The title of his recent book, WTF: What’s the Future and Why It’s Up to Us, reflects this dueling view, with “WTF” serving as a declaration of both wonder and chagrin. While the overall tone of the book is positive, O’Reilly recognizes that algorithms can go wrong and technological advances can contribute to wealth inequality and job loss. Ultimately, WTF is a call for business leaders to act responsibly in the digital era by embracing a purpose that is greater than the bottom line.
O’Reilly recently sat down with Massimo Portincaso, a partner in the Berlin office of The Boston Consulting Group and the leader of the firm’s marketing and communication activities. Excerpts follow.
WTF: What’s the Future and Why It’s Up to Us. Cool title for a book. In it, you write about seeing the future in the present and that there is not just one future. Can you tell us a little bit more about this?
We have to think things that are unthinkable. We have to actually understand that perhaps the current structure of our entire economy—the current structure of our companies—is being challenged. We have to think new things.
In your book, you write about Lyft and Uber from a different angle, which I liked a lot. Why are these two companies particularly important for you?
Lyft and Uber teach us a story about the Internet and distributed sensors coming into the real world. All of these things that we thought were just digital are now affecting physical businesses. They have so many lessons to teach us. The reason why Uber and Lyft can deliver much higher availability is this swarming marketplace model of drivers who come on when there’s more demand and go away when there’s less demand. You’ve also got this amazing algorithmic dispatch system that’s connecting drivers and passengers. You’ve got this marketplace. You’re also convincing people to change their behavior. You look at all of those things, and you start to see that these are lessons that apply to every company in today’s economy.
You write about thinking in promises. You have the example of the press release that Amazon issues before it even starts a project. Can you tell us more and why promises are so important?
The idea of thinking in promises is you don’t tell someone how you’re going to do something. You simply promise them what you’re going to deliver. That fundamental design principle, for example, of Internet software—the fundamental design of Unix, the operating system that in some ways gave birth to the Internet—was simply: You can rely on these inputs. You can rely on these outputs. You don’t need to know what’s inside because it’s basically about cooperating components. That cooperating-components theory really now has to extend to the organization. Companies like Amazon teach us how to do that.
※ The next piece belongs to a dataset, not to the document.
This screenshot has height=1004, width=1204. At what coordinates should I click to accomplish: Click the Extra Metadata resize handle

Why are algorithms so important in this context?
We now have these systems with incredible speed and scale that are allowing us to manage data that we could never manage with simple humans-only algorithms. The actual workers at a company like Google or Facebook are not actually all those programmers. They’re the programs. Who is serving up your product offerings when you visit an Amazon webpage? It’s not a person. It’s a program.
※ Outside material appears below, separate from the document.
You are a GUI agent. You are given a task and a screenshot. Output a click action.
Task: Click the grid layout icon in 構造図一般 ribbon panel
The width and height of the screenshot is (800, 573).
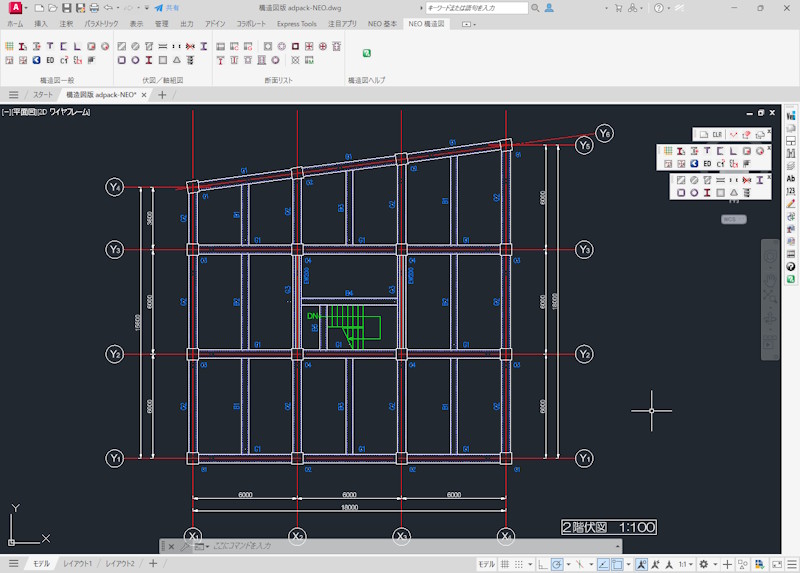pos(9,46)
That’s where algorithms can also go wrong. They’re a little bit like the genies of Arabian mythology. You give them your wish, and they do exactly what you ask them. If you didn’t think through properly what to ask, you get unexpected results. That’s always what happens in those stories. And that’s what Mark Zuckerberg and his team are dealing with right now. They didn’t realize that Russia would realize that Facebook was fertile ground for disinformation and cyberwarfare.
Part of the job of managing an algorithmic system is realizing that there are bad actors. They will always try to game the system.
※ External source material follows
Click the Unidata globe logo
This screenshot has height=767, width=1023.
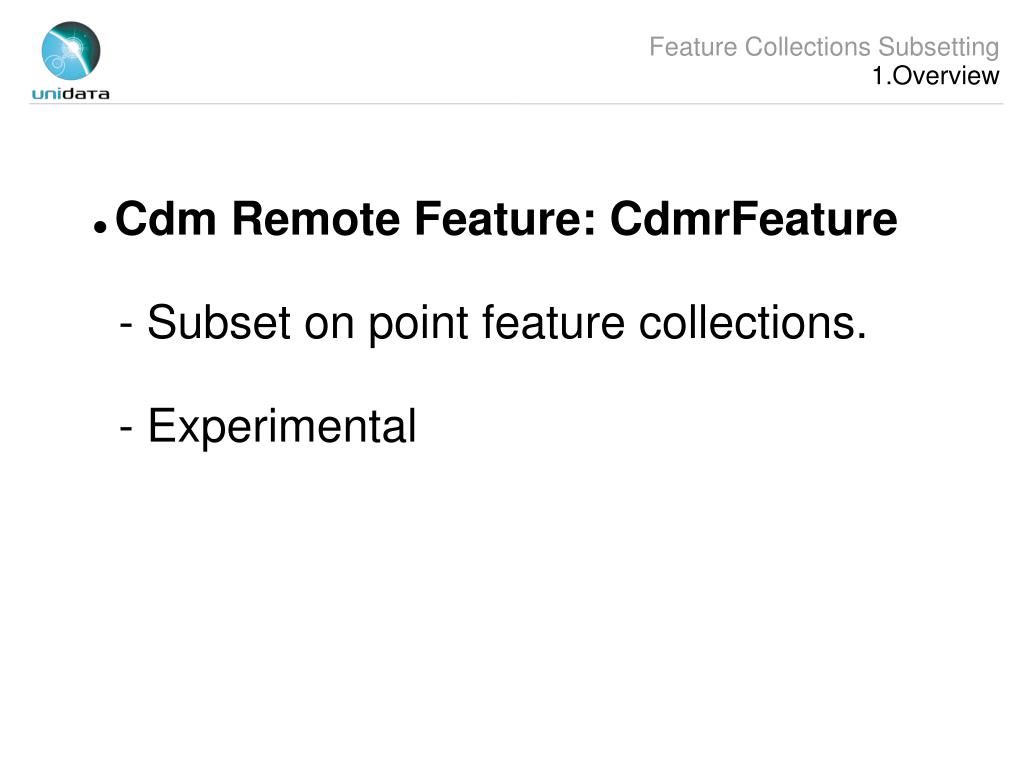point(71,51)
You always put a lot of emphasis on the fact that the future is up to us. What are the key things we need to do to make sure that the way we shape the future is good for us?
We say we want an economy of opportunity, but are we measuring whether we have it? Well, yes, we are. Raj Chetty’s work at Stanford is showing us that opportunity is going down. But we’re not actually saying, “Well, what does that teach us about what we should do differently?” That again comes back to this idea that what platforms and technology teach us is that you have to keep changing the rules if you’re not achieving your objective.
If you had the chance to give a piece of advice to an average CEO, what would this be? If you could do the same with government, what would that be?
To every CEO I would give two profound pieces of advice. The first is to remember that your goal is to create value—not just for yourself but for your customers, for society, and for your employees. The second lesson is that you win by doing more—not by doing the same thing more cheaply.
For government, I think there are many, many lessons. Probably the first one is to take this experimental approach that the leading companies are always taking—of constantly being in a learning dialogue with the market. We need bold thinking that says, “We can do something that was previously impossible.”